Husband & Wife credit have many options. However, joint credit is usually not a good one.
Your strategy will have many factors. Which of the two has credit, one or both or none? Will you be carrying any balances?
If one has credit established and the other not, then adding the one without credit as an AU help to establish a credit profile, improves average age of accounts and will help them when obtaining credit in their own name, which they do need to do.
If neither has credit, then AU is of no help, in fact it hurts. Adding each other as AU only increases the number of new accounts and does not improve account ages. So, if both are new to credit, I would suggest maintaining independent credit without AU.

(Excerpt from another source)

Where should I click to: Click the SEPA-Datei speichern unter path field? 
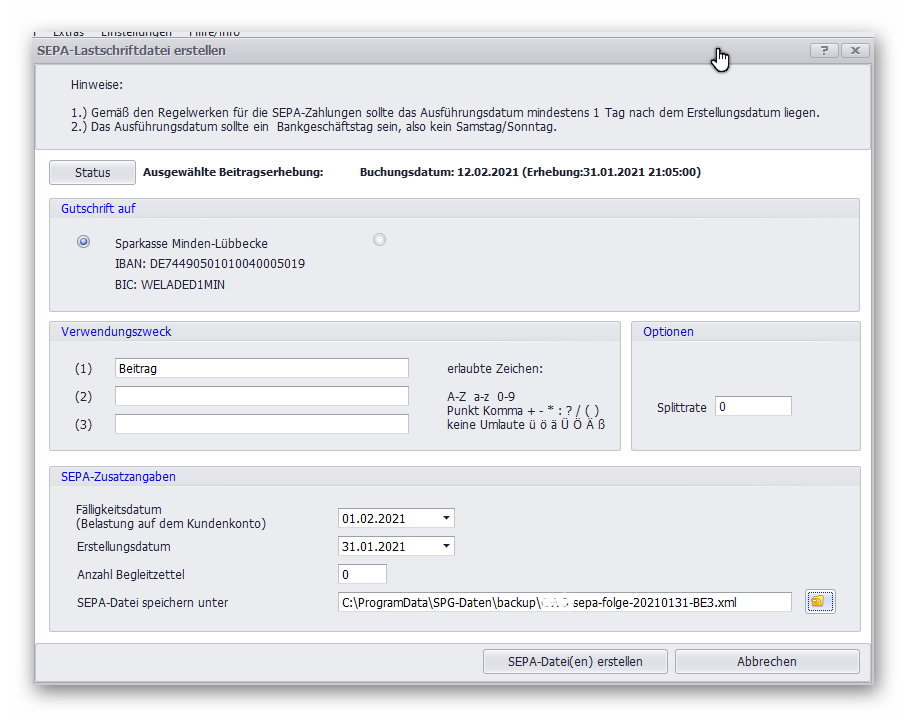[564, 602]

If both have established credit, AU can go either way depending on CL's and carrying balances. For example, if both have established credit, but one has much greater CL's, then it may be good to add the spouse as an AU to one of the higher CL accounts.

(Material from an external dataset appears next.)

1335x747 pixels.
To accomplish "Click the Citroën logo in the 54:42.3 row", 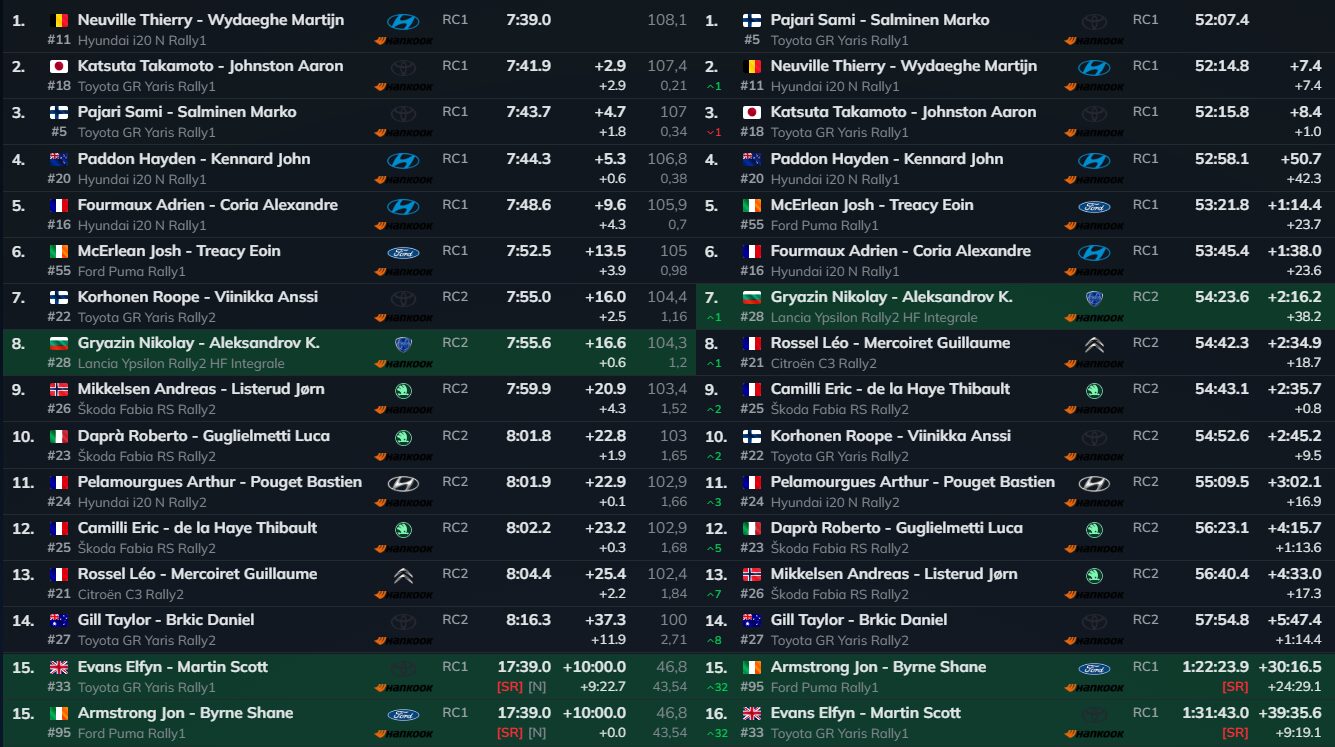I will (x=1094, y=345).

Also, if you will be carrying any balances, the AU can be used to help utilization. For example, if a balance will be carried, you may elect to put the balance on the husband's card. This will hurt his utilization. You can then add the husband to a card or two of the wife's (these need to be cards that report zero balance). The addition of these accounts CL's with zero balance will soften the percentage of utilization of the balance carried.
Finally, joint credit is almost always a bad idea for many many reasons. If ever there is a financial problem which affects credit, joint credit will hit both spouses, whereas if you maintain individual credit you may be able to isolate it to one spouse and still have the other's to use going forward.
God forbid a divorce, but if all credit is joint, upon divorce those accounts will most likely be closed meaning that you are starting over. If the wife only has AU credit, she will have no credit of her own (and vice versa sometimes).